Top hit is from November 2007 and is a forum discussion of dxtrans.h. Correct result nowhere to be seen.

So I tried Live Search:

I get ads for double-glazing and a top hit for the QuickTime 7.3 SDK from Apple. Correct result nowhere to be seen.

So I tried Google:

Top hit is relevant but wrong. Second hit is a blog post which has the URL I’m looking for, not bad. Fourth hit is the exact URL. By the way, the Windows 7 SDK beta is here.

It is no use Microsoft doing search bundling deals with Dell. If it cannot fix the product, users will run back to Google.

Incidentally, I believe US searchers get better results from Live Search than I do, because of faulty regionalisation. Live Search seems to have a heavier bias than Google towards what it thinks are (in my case) UK results. That doesn’t explain why it gives an Apple QuickTime site as its top hit for “Windows 7 SDK”.

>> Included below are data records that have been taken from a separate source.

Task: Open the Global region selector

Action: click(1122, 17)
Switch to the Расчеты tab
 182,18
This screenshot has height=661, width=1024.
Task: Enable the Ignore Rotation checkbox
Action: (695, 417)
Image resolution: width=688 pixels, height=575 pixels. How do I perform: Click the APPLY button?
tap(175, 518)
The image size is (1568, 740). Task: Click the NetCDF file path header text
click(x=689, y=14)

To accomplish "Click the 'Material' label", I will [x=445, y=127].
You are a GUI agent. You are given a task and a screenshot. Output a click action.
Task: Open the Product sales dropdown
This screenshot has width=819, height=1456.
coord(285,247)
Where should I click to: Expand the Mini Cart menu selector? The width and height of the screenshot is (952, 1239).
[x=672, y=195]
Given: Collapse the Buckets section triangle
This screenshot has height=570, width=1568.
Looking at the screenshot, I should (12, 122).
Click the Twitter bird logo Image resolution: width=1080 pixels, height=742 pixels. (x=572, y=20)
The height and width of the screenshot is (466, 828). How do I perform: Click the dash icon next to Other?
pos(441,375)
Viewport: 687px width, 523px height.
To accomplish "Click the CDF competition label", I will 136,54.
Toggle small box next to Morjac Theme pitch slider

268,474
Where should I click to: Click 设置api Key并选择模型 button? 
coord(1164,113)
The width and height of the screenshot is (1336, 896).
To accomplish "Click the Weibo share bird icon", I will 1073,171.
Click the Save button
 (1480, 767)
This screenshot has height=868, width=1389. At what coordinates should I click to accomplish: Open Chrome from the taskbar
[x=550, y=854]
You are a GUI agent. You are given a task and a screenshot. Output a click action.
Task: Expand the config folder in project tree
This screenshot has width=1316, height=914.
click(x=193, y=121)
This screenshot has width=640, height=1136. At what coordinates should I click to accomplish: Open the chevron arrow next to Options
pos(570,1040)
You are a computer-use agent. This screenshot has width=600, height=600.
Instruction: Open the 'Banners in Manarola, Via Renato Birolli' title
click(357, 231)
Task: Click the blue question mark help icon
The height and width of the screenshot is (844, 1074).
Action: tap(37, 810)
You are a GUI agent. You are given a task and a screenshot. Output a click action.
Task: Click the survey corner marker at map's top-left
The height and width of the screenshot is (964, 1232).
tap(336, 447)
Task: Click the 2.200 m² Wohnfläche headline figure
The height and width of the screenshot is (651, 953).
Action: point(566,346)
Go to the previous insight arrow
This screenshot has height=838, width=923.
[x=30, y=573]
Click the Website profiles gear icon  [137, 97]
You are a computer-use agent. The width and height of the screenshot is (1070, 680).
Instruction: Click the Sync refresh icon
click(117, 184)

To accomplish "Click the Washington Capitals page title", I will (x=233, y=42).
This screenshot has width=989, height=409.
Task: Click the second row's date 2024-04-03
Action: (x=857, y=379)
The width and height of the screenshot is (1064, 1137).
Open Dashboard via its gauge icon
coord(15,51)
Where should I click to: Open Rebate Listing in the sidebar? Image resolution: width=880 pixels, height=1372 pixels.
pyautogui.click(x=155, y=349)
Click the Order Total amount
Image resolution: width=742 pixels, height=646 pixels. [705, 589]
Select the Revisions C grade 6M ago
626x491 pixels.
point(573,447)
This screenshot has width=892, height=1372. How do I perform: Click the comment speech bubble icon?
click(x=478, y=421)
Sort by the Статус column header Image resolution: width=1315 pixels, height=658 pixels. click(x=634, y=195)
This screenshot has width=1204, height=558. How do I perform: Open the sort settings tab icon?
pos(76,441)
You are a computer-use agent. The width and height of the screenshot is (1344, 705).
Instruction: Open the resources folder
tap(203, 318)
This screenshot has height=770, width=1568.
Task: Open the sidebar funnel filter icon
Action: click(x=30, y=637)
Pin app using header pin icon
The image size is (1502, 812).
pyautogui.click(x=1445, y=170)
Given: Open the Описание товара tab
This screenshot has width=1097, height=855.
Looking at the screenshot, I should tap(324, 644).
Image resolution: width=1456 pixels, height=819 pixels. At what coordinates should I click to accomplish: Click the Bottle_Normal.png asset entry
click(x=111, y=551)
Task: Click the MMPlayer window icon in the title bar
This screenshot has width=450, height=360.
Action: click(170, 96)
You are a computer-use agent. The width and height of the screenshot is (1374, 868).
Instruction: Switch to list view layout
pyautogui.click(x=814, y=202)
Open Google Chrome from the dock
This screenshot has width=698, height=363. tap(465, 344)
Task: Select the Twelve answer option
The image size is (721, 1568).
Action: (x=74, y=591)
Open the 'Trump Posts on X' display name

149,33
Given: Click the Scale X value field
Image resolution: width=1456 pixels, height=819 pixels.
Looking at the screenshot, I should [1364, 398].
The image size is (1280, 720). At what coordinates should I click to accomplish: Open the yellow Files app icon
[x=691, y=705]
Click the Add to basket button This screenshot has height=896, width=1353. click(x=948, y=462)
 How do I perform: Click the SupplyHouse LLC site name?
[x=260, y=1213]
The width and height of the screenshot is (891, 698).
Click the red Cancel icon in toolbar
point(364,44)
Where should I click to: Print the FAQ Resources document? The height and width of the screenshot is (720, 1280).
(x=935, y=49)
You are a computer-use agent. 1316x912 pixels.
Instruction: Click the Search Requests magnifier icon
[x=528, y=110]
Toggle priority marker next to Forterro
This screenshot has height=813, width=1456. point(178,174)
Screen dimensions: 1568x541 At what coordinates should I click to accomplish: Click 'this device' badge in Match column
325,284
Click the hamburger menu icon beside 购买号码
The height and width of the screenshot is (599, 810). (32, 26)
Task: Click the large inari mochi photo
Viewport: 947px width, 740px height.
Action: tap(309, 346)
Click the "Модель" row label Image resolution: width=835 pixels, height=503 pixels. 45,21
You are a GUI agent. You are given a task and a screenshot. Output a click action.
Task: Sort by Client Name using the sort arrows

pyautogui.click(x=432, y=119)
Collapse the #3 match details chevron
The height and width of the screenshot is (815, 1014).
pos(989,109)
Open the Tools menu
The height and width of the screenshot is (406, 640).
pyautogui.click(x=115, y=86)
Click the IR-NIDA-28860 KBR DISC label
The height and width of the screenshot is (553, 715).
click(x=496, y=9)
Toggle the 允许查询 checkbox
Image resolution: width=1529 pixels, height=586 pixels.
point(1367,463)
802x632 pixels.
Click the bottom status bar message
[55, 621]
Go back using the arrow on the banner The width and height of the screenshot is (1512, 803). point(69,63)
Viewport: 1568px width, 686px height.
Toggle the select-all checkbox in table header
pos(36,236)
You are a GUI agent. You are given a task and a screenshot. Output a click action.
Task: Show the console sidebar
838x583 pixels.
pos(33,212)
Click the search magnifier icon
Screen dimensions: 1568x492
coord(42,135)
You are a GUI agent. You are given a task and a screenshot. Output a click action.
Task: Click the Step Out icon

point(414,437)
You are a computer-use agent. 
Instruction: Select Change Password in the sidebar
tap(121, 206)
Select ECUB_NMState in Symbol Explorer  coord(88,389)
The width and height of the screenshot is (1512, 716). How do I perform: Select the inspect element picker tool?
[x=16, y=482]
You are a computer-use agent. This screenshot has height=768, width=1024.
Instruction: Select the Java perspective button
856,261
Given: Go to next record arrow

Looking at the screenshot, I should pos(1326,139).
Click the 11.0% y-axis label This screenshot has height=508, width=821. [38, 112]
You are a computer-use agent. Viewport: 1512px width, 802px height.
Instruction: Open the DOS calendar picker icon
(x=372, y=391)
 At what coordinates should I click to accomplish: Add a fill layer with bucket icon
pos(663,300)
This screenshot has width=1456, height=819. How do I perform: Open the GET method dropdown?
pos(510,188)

Windows 7 beta 1 performance observations

There are various reasons why someone might be impressed with the performance of the Windows 7 beta. One is that the beta is a clean, plain Microsoft install – no anti-virus, no cruft and clutter, no OEM foistware. The only fair comparison is with an equally clean install of Windows XP or Vista on the same hardware.

That can be arduous to arrange, but I was given an opportunity perforce. I installed Windows 7 beta 1 on a laptop using an old hard drive, from which I upgraded last year. I have a second hard drive bay in this laptop, making it particularly suitable for multi-boot. However, in order to install Windows 7 I wanted to boot from CD, which means removing the hard drive bay, so I took out the main internal drive temporarily and replaced it with a spare drive for Windows 7.

Everything went fine until I replaced the old drive. I’m still not sure exactly what went wrong; suspects include the storage controller BIOS possibly detecting the drive as RAID rather than JBOD, or vice versa, or a resume failure. The outcome though was a thoroughly scrambled Vista installation – file corruption and then refusal to boot – that “missing winload.exe” message.

This was going nowhere so I reformatted the drive and did a clean Vista install (with SP1). It struck me that this gave me a good opportunity to run PassMark on the two relatively clean systems (just Office 2007 is installed, on both). Note that you are not meant to publish benchmarks for beta versions of Windows, so treat this as for anecdotal interest only. I am not going to give the exact figures.

The test was not quite fair, since the newer hard drive is faster than the old one, and the graphics driver is a different version. The drive difference probably accounts for why overall Windows 7 result was slightly below that for Vista – the “disk mark” was over 40% worse. Windows 7 was also slightly worse for 2D and 3D graphics, by 5-10%. The result was not all bad for the beta though. The CPU score was around 4.5% better, and the memory score was over 9% better. On the memory allocation tests Windows 7 came out nearly 25% faster.

One final observation: performance is not just about raw speed in tests. I believe some of the most annoying Windows slow-downs are to do with synchronous API calls that time-out before they return, or inefficient Windows utilities. I hate seeing the progress bar that Explorer shows sometimes, when trying to enumerate files in the current directory. If Microsoft simply manages to speed up Explorer and reduce the number of mysterious Windows pauses, users might perceive Windows 7 as faster even if benchmark tests showed otherwise. Some of the changes in Vista since its first release have improved performance by addressing specific defects. Zip extraction and file copying are examples.

Talking of file copying, I can’t resist posting this Vista dialog which I saw when copying a CD image to my new laptop install (note the time remaining). Fortunately for me, it was pessimistic, and the copy completed a few minutes later.